В Кноссе я завербовал полсотни крепких парней на свои суда. У меня теперь два парусника. Вторым командует Эйрас. Матросы и гребцы на обоих из Губла, а вот на роль морской пехоты больше подходят ахейцы. Не знаю, что им рассказал Эйрас, но желающих было столько, что хватило бы на линейный корабль третьего ранга. Отобрал самых крупных и крепких. Остальным пообещал, что возьму на службу, когда увеличу свой флот. Пока что такого желания у меня нет. Хватает мороки с Эйрасом, который, став капитаном, сразу забыл всё, чему я учил. У него психология капитана галеры и непреодолимое желание «держаться за берег», что для капитана парусника чревато.

— Где в этих водах можно взять богатую добычу? — спросил я его, поняв, что у берегов Крита ловить нечего.

— Мюкенай, — без раздумий ответил он и рассказал, где находится этот порт.

Сам он там не был, но знал о городе от своего отца. Это был один из немногих крупных населенных пунктов, устоявших после вторжения ахейцев. Отец Эйраса в молодости несколько раз плавал в Мюкенай. Критские ахейцы покупали там доспехи, оружие, дорогие ткани и посуду.

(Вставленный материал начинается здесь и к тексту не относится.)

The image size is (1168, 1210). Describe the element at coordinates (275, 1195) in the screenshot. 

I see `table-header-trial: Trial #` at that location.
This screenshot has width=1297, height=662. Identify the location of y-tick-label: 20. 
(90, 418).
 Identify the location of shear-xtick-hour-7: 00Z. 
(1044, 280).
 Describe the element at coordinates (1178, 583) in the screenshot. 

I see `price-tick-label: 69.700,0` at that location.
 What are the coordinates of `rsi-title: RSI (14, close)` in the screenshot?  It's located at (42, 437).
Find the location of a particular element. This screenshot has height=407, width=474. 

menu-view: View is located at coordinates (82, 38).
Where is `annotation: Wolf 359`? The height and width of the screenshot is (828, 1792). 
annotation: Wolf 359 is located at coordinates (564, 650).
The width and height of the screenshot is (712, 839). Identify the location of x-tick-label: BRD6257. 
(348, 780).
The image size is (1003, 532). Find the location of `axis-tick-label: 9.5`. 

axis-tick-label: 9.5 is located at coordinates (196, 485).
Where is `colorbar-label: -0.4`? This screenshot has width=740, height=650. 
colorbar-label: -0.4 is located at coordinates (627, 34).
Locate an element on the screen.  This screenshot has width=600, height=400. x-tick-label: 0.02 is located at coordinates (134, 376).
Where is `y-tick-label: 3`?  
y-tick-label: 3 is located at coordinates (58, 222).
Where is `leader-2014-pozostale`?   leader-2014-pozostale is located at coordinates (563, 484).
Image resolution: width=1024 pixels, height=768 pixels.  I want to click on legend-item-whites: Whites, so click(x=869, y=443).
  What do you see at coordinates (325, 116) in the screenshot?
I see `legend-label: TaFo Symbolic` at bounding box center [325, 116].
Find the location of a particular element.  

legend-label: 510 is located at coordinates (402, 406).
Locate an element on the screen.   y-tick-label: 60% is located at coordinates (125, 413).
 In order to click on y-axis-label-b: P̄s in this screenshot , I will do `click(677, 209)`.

Местоположение совпадает с тем, где будут развалины Микен. Это километрах в ста от Афин. Меня как-то свозил туда на своей машине судовладелец Иероним Эксархидис. Мы познакомились с ним в крюинговом агентстве в Пирее. Я тогда был капитаном на судне под турецким флагом. Во время выгрузки-погрузки прошелся по крюинговым агентствам, закинул свою, как мы говорили, апликашку (анкету). Контракт у меня заканчивался, и я подыскивал работу поинтереснее в плане денег. В Пирее была целая улица крюинговых агентств, даже, наверное, не одна, но мне хватило и этой. В некоторых домах было по несколько агентств сразу. У меня брали апликашку, иногда задавали пару вопросов и обещали позвонить. Свое счастье нашел в агентстве, втиснувшемся даже не в комнате, а в коморку, которую я бы счел кладовкой, если бы ни окно и вентилятор под потолком. В коморке стояли маленький стол и два стула. Поскольку под столом помещались ноги только одного человека, посетителю приходилось сидеть боком, вытянув свои к входной двери. Вентилятор, жалобно поскрипывая, с трудом гонял по коморке тучи густого сигаретного дыма. Выдавал дым в таких количествах хозяин и единственный сотрудник — расплывшийся мужик с нетипичными для греков угрюмым лицом и немногословностью, бывший капитан, мой тезка.